Ia membincangkan sebuah tulisan berjudul “Hentikan Pemberian Gelar “Professor” yang Bukan Profesi Dosen” yang ditulis Dr. Apendi Arsyad.
Banyak beroleh komentar. Saya lihat tak semua lurus. Di antara ketidaklurusan komentar yang masuk itu, saya hanya tertarik memberi komentar terhadap salah satunya demikian:
“Tak pula boleh disamaratakan kan? haha. Saya kenal tak sedikit guru besar sejati yang kesejatiannya didasarkan pada nilai integritas akademik ilmiah yang sangat teguh. haha”.
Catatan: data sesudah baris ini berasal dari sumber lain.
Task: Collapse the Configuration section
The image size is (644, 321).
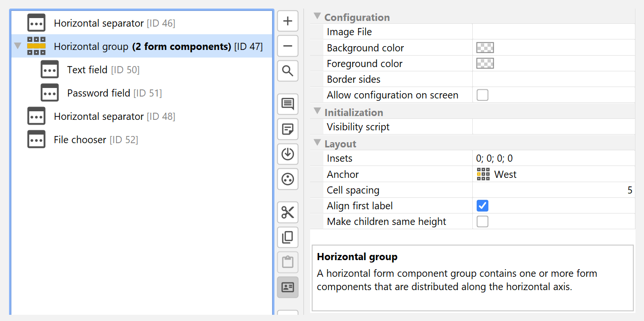Action: tap(317, 17)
Keikut-nimbrungan saya dalam diskusi itu khusus menyoroti beberapa yang saya anggap belum dibuat clear:
Pertama, Soal Usia pensiun
Tuan Guru Noor bilang bahwa dibanding beberapa negara tetangga, usia pensiun dosen Indonesia itu lebih tua. Dari persepsi apa itu disebut keberuntungan oleh kita di sini dan keberuntungan oleh orang di negara lain? Itu bisa dijawab dengan baik, tentu saja.
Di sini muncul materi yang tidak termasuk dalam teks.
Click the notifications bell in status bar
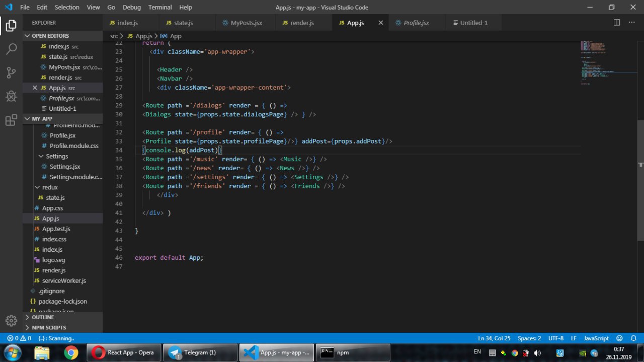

Saya memberi tipikal hasrat kedosenan di Indonesia. Rasanya usia pensiun itu sudah perlu ditinjau kembali, atau dibikin lebih fleksible. Pertimbangannya, ada dampak pertambahan usia harapan hidup setelah 76 tahun merdeka.
Misalnya, usia pensiun tetap 65 tahun dan menjelang batas waktu itu setiap dosen diberi hak untuk memperpanjang menjadi 70 tahun. Artinya ada orang merasa ingin berhenti pada usia 65 tahun, dipersilakan.
Pekerjaan dosen bukan jenis pekerjaan fisik, karena itu untuk ukuran saat ini usia 65 tahun terasa terlalu muda untuk pensiun bagi profesi ini.
Pertanyaannya, jika mereka tak pensiun apakah ada penumpukan antrian orang muda yang ingin menjadi dosen tetapi ditolak karena perimbangan jumlah yang belum pensiun dengan posisi yang ada masih sangat ideal?
Saya kira tidak begitu. Mungkin seratus tahun lagi ke depan baru analisis serupa itu relevan.
Guru besar pensiun 70 tahun saat ini menurut saya adalah lebih sebagai sebuah pengecualian belaka. Mengapa? Karena diasumsikan jumlah mereka sangat terbatas, karena itu dengan ukuran formal (doktor, profesor) dipandang lebih memiliki kapasitas yang dampak kehadirannya untuk interaksi akademik otomatis lebih besar dibanding yang bukan guru besar.